Da redação
As novas regras para contratos de aluguel passaram a valer em todo o Brasil desde o início de 2026. A mudança não ocorreu por meio de uma lei inédita, mas por uma intensificação da fiscalização, que agora exige o cumprimento estrito de dispositivos já previstos na Lei do Inquilinato.
A Lei do Inquilinato, de número 8.245/1991, permanece sem alterações em seu texto. Entretanto, autoridades e órgãos responsáveis aumentaram o rigor na verificação do cumprimento de pontos frequentemente desconsiderados em contratos de locação dos anos anteriores.
Inquilinos e proprietários passaram a ser diretamente afetados pelo novo padrão de fiscalização. Cláusulas contratuais antes flexibilizadas, como prazos, garantias e direitos de ambas as partes, passaram a ser exigidas integralmente, conforme o que determina a legislação vigente.

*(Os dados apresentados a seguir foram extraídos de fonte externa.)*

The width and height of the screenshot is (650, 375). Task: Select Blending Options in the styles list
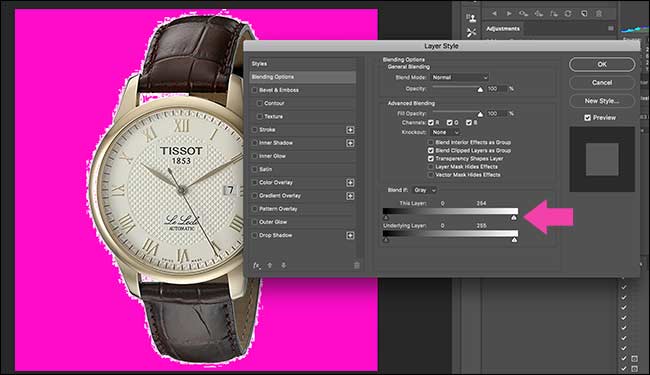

Segundo informações apuradas, esse movimento de fiscalização mais rígida busca garantir maior segurança jurídica nas relações de aluguel, coibindo práticas irregulares e protegendo as partes envolvidas. Especialistas afirmam que a mudança reforça obrigações que sempre existiram, mas raramente eram fiscalizadas de perto.
A orientação dos órgãos reguladores é que, a partir de 2026, todos os contratos de aluguel sejam revisados para garantir sua conformidade com a lei. Tanto locadores quanto locatários devem estar atentos ao cumprimento fiel das obrigações contratuais, sob pena de sanções administrativas e judiciais.
A Lei do Inquilinato, sancionada em 1991, disciplina as relações de locação residencial e comercial no Brasil. Seu objetivo central é equilibrar os direitos e deveres de locadores e locatários, estabelecendo regras detalhadas sobre garantias, prazos, reajustes e rescisões de contrato em todo o território nacional.